The pisco sour is the national drink of Peru, though it’s worth noting that neighboring Chile makes the same claim. The Peruvian version of the cocktail includes egg white and bitters and is the more prevalent style in the U.S. At the base of the drink is pisco, an unaged grape brandy that has been produced in the region since time immemorial—or at least since the seventeenth century, when Spanish settlers began distilling it for the purpose of fortifying locally made wines. There are hundreds of pisco distilleries in Peru, a nation of only about 30 million (population-wise, somewhere between Texas and California).
If for some reason you missed National Pisco Sour Day, celebrated the first Saturday of February in Peru and her diaspora, you have an opportunity to enjoy a variation of this delightful drink just down the road, in San Antonio. Juniper Tar is one of the Alamo City’s newest cocktail dens, in a historic building on the outer edges of the downtown entertainment district. The bar’s Algarrobina Sour starts as a classic pisco sour, with the addition of algarrobina, a carob syrup that is used in a number of Peruvian beverages. Algarrobina is an explosion of tangy, sour, chocolaty-nutty umami. It is used in the traditional cóctel de algarrobina, a sweet, creamy mixture of pisco, algarrobina, egg white, and condensed milk. According to pisco historian and distiller Johnny Schuler, if you attended a wedding in Peru fifty or sixty years ago, it would not have been uncommon to see waiters carrying trays of pisco sours for the men and algarrobinas “for the ladies.”

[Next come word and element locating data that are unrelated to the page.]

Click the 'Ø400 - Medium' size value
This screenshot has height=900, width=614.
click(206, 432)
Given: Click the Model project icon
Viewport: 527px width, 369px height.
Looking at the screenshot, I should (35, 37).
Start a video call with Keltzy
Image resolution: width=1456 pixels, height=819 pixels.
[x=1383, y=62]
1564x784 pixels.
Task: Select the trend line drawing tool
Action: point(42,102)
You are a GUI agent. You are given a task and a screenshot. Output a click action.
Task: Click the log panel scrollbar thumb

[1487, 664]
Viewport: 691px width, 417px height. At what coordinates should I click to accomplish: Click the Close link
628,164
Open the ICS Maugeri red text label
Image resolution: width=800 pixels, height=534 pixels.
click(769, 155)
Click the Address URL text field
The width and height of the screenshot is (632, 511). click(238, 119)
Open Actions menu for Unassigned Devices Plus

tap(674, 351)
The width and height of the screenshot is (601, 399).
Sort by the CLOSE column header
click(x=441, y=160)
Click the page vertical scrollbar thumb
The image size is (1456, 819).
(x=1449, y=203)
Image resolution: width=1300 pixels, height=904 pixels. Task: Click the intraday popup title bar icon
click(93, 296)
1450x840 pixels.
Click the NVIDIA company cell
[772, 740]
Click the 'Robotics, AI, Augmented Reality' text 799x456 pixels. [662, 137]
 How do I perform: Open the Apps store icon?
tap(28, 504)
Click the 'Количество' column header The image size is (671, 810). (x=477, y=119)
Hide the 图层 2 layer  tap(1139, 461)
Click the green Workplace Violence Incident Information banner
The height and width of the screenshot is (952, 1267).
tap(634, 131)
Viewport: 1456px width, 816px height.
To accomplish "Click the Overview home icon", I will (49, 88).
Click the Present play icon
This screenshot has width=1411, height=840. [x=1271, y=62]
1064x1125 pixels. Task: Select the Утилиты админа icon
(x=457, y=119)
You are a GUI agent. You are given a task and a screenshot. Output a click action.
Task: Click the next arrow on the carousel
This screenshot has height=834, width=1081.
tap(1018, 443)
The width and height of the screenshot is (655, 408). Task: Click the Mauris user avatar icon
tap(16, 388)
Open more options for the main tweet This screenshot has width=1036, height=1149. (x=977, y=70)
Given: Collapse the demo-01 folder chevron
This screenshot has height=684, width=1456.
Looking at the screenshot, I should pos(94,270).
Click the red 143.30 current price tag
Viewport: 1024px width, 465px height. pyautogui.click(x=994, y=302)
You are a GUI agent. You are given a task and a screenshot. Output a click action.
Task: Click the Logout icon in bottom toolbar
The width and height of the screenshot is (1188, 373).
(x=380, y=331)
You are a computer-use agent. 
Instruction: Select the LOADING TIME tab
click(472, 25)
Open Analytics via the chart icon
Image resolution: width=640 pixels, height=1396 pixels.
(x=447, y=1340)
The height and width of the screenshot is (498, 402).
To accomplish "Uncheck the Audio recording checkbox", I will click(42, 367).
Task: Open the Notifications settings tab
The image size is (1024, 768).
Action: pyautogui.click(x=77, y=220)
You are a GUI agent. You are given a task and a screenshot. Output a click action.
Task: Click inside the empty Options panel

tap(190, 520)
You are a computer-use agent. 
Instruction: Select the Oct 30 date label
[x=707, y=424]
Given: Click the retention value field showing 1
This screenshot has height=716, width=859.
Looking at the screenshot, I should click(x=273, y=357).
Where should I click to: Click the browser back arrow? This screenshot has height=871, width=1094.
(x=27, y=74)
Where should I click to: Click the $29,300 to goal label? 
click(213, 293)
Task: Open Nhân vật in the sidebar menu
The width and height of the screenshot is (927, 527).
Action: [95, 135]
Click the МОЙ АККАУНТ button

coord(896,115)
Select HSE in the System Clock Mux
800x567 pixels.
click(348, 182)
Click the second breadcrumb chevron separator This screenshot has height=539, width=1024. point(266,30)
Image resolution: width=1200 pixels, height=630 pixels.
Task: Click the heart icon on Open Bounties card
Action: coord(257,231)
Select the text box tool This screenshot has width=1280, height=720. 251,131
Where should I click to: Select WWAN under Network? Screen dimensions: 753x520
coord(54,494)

At Juniper Tar, bar manager Benjamin Krick has created the ultimate mash-up of these two traditional Peruvian drinks, now gender-neutral for all to enjoy.
2 ounces Peruvian pisco
3/4 ounce freshly squeezed lemon juice
3/4 ounce simple syrup
1 teaspoon algarrobina syrup
1 egg white from a large egg
Amargo Chuncho bitters, or Angostura bitters
Combine all ingredients except bitters in a cocktail shaker and dry-shake (without ice) for a few seconds to begin the emulsion process. Add ice and shake vigorously to thoroughly chill and emulsify the cocktail. Strain into a chilled cocktail coupe and garnish with a few drops of bitters.